- **Text shown**:
When we first meet Kennedy, it is on an intervention with the Kenya Society for the Mentally Handicapped (KSMH), one of the few groups working to help families like theirs.
They arrange for Kennedy and Eudias to travel to their office in Nairobi.
They must come by public transport. Eudias tells me that often they are thrown off the Matatus, Kenya's ubiquitous mini-bus taxis, Kennedy's 'difference' scares people, she says.
But they brave the stigma to travel the arduous journey into town, Kennedy strapped like a baby to Eudias' back.
Kennedy gets a thorough assessment.
"Can Kennedy speak?" asks the therapist.
"No," says Eudias.
"Can you understand him?"
"Yes, I understand him."
Kennedy is carried into another room for an E.E.G. test, that could help to assess his needs.
But the cerebral palsy and the stressful trip call for a sedative to help calm Kennedy's brain waves. They can't do an accurate test without it. But they need a qualified nurse for that, which they don't have. So KSMH refers Kennedy to Mathare hospital on the other side of town.
But Eudias can't afford the $12 an E.E.G. would cost there, so they leave the capital.

- **Raw data**:
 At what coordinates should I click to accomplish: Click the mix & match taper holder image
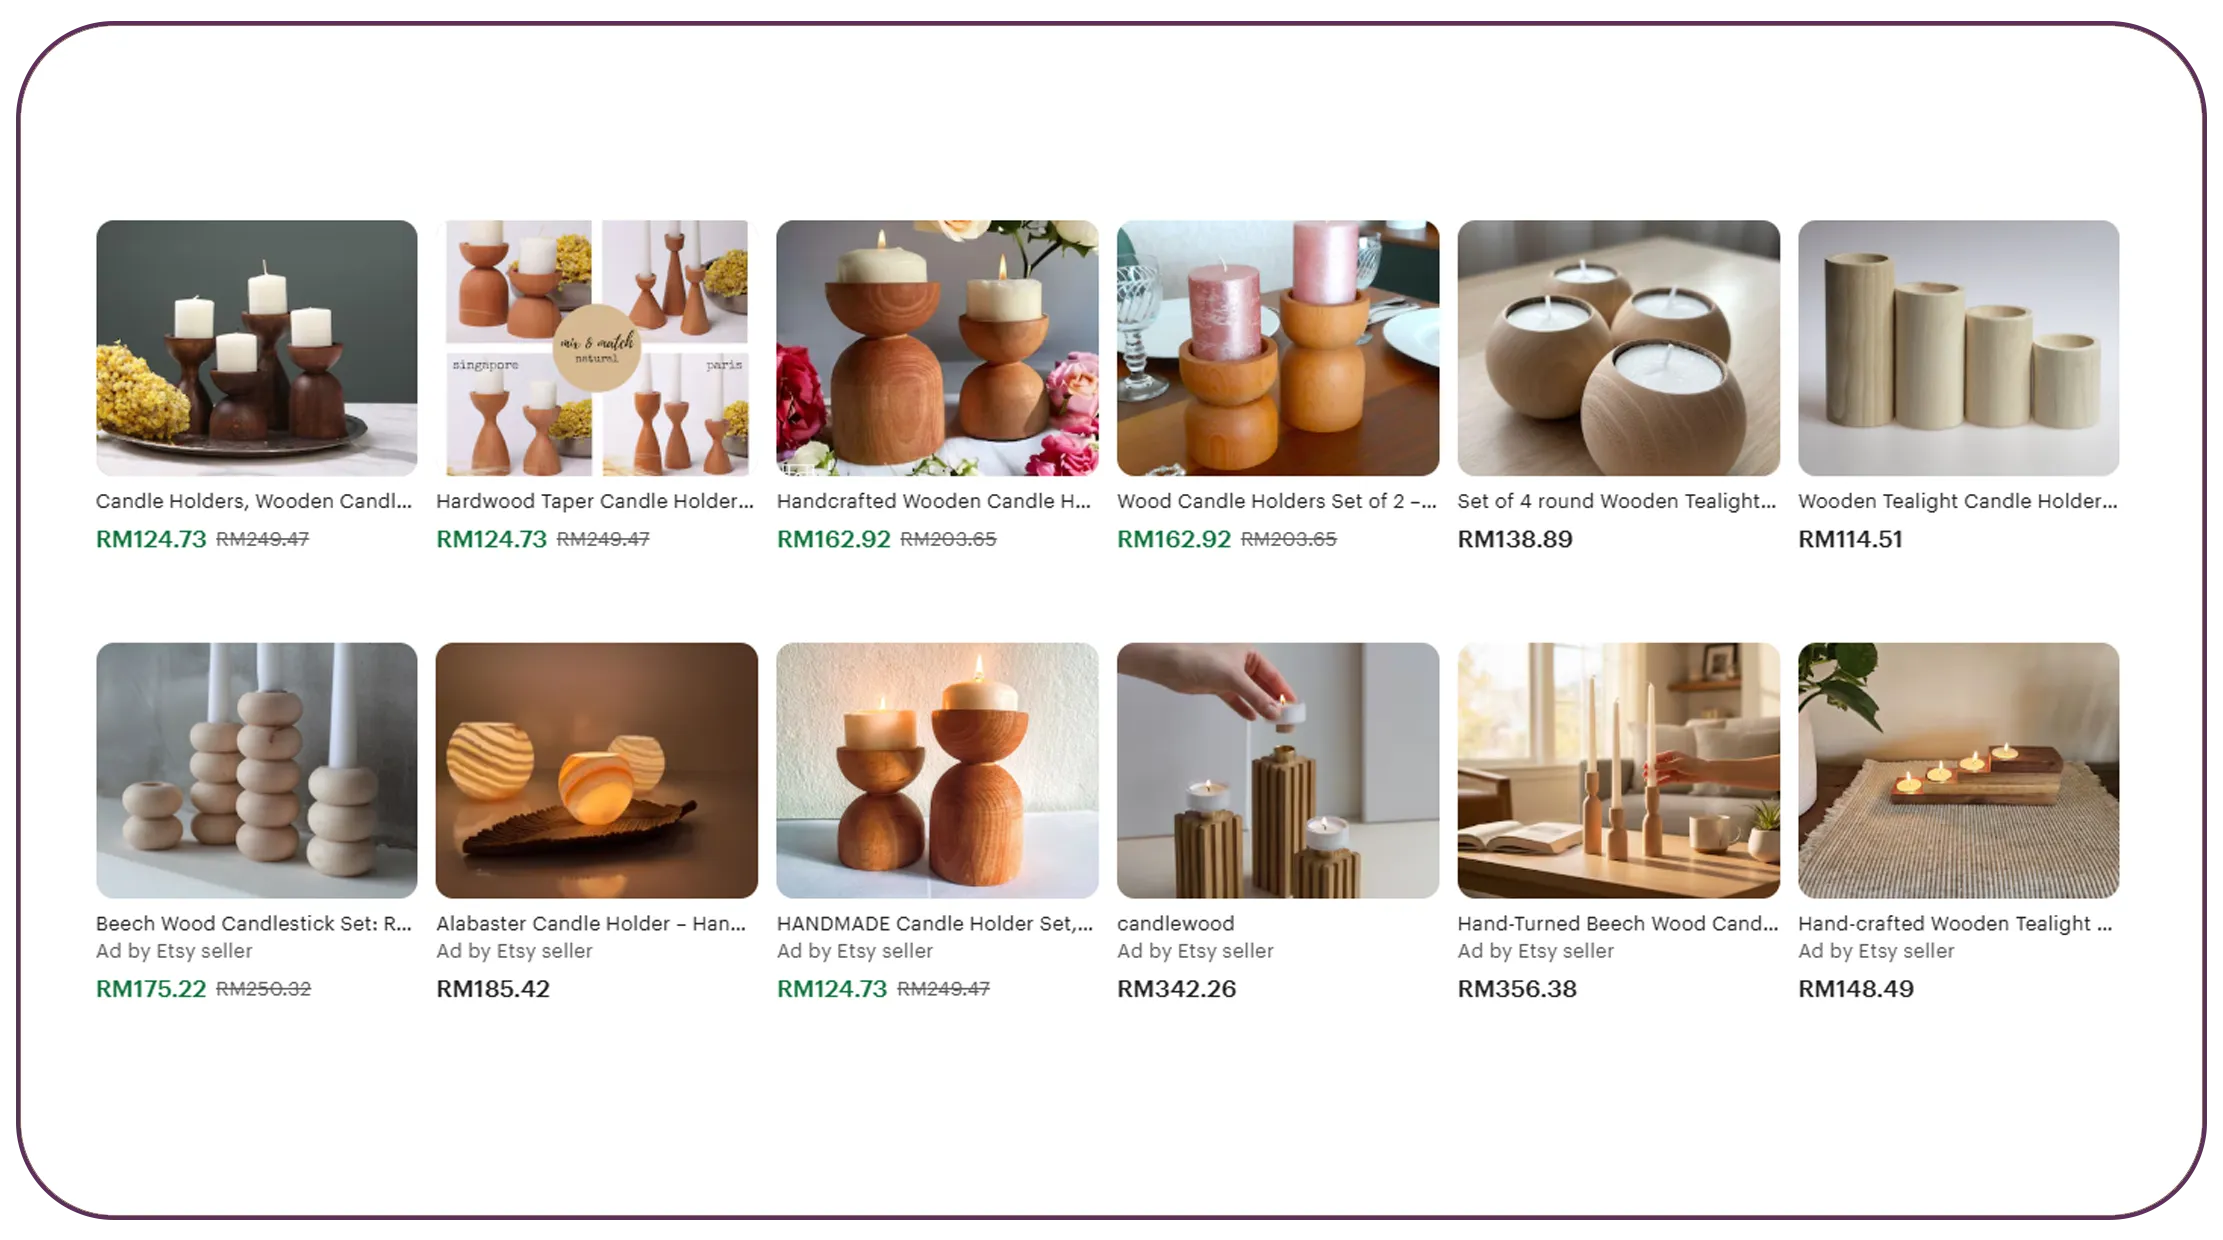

- **Requirement**:
Copy the account of Kennedy, everything from "When we first" down to "to Eudias' back.", putting "minibuses" in place of "Matatus". The listing has no connection to the account of Kennedy.

- **Reply**:
When we first meet Kennedy, it is on an intervention with the Kenya Society for the Mentally Handicapped (KSMH), one of the few groups working to help families like theirs.
They arrange for Kennedy and Eudias to travel to their office in Nairobi.
They must come by public transport. Eudias tells me that often they are thrown off the minibuses, Kenya's ubiquitous mini-bus taxis, Kennedy's 'difference' scares people, she says.
But they brave the stigma to travel the arduous journey into town, Kennedy strapped like a baby to Eudias' back.